Cumhuriyet gazetesi yazarı usta gazeteci Uğur Mumcu’nun katledilişinin üzerinden tam 28 yıl geçti ama suikast hâlâ aydınlatılamadı.

Ankara’da evinin önünde 24 Ocak 1993’te arabasına konulan bombanın patlaması sonucu vefat eden Mumcu bu yıl sokağa çıkma yasağı nedeniyle dün anıldı. Türkiye Gazeteciler Sendikası (TGS) tarafından düzenlenen anma törenine çok sayıda gazeteci katılırken anıta Mumcu’nun fotoğrafları ve kırmızı karanfiller bırakıldı.
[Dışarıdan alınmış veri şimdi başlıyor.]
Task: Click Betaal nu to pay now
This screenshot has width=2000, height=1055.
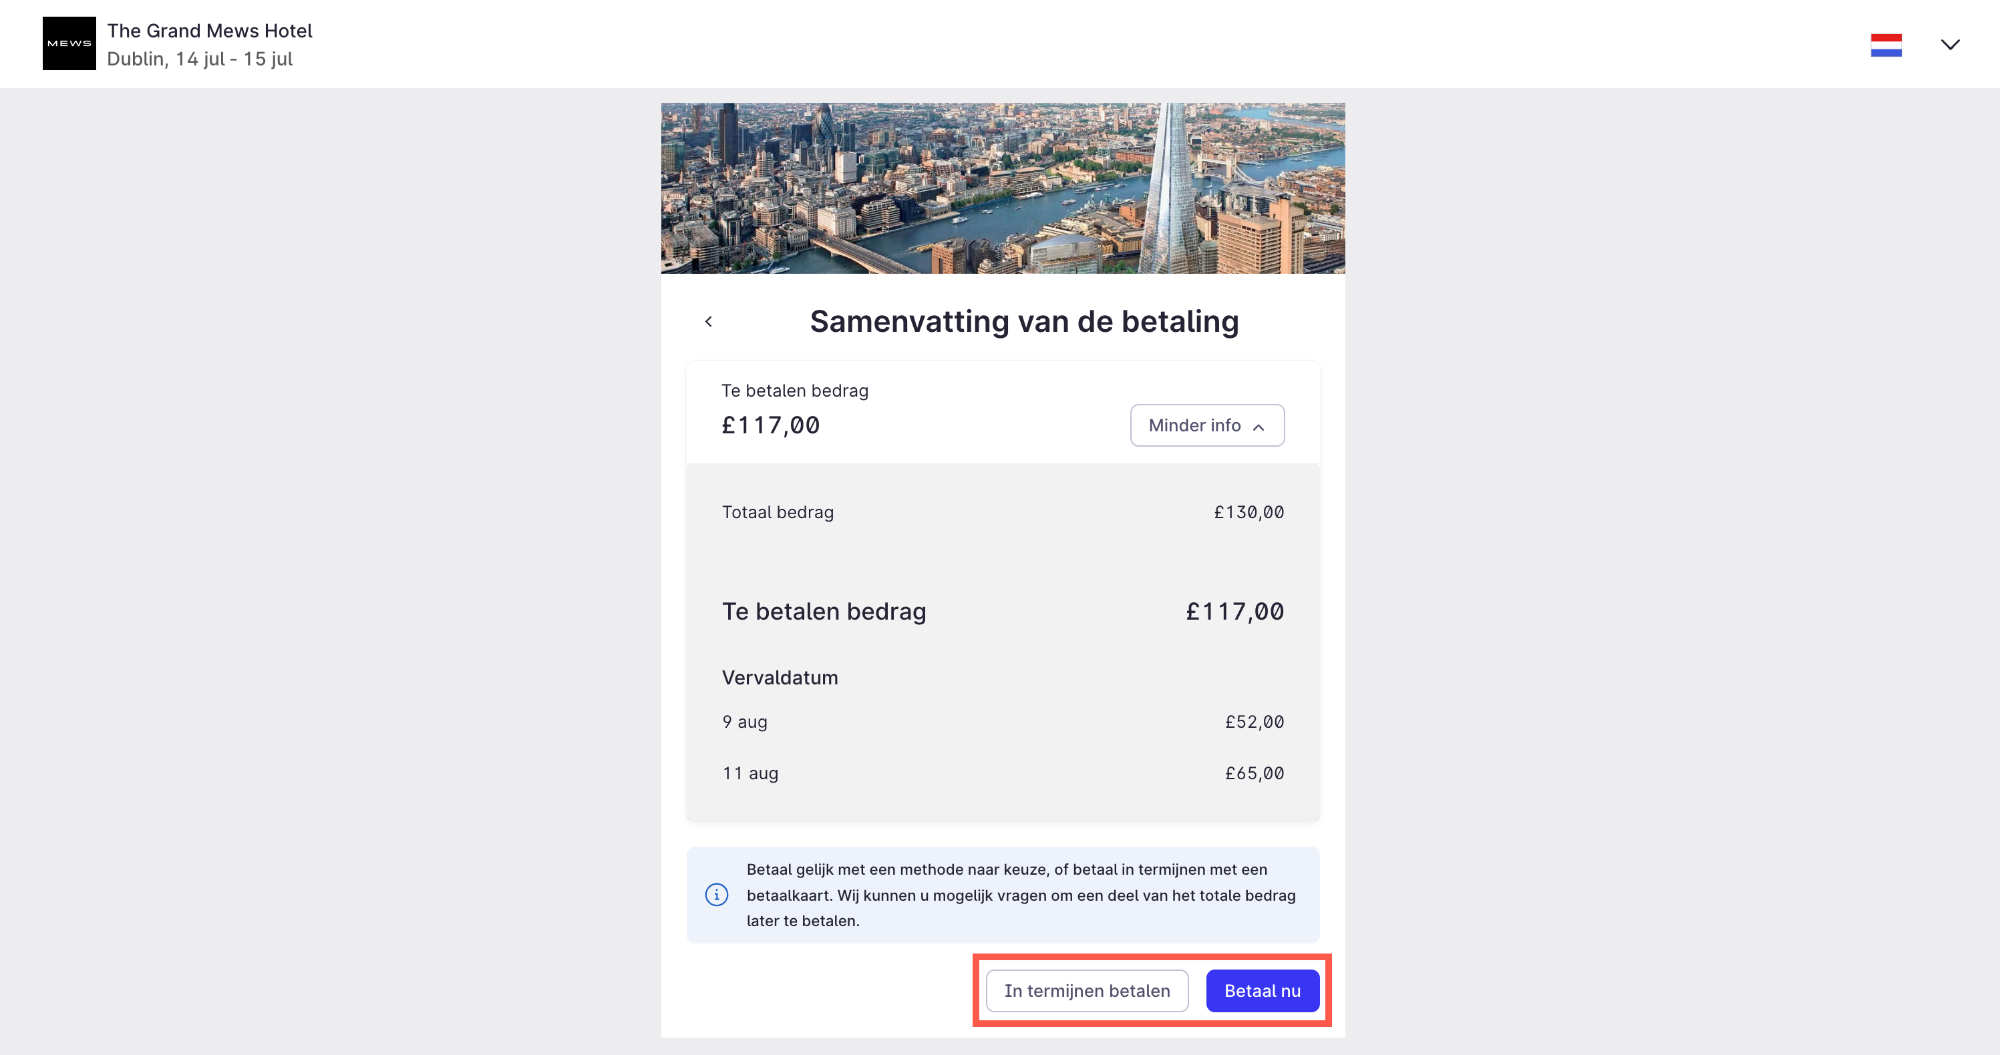Action: (x=1262, y=991)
TGS: GAZETECİLER KATLEDİLDİ

Mumcu’nun fotoğraflarını taşıyan meslektaşları Uğur Mumcu anıtı önünde bir araya geldi. Anmada TGS Genel Başkanı Gökhan Durmuş, “Uğur Mumcu’dan sonra da gazeteciler katledilmeye devam edildi. Basın özgürlüğü Türkiye’nin en önemli sorunlarından birisi. Medyada ciddi anlamda bir baskı söz konusu. 67 meslektaşımız cezaevinde. Bugün gazeteciler belki katledilmiyor ama adliye koridorlarında haberlerini savunmak durumunda bırakılıyor” diye konuştu.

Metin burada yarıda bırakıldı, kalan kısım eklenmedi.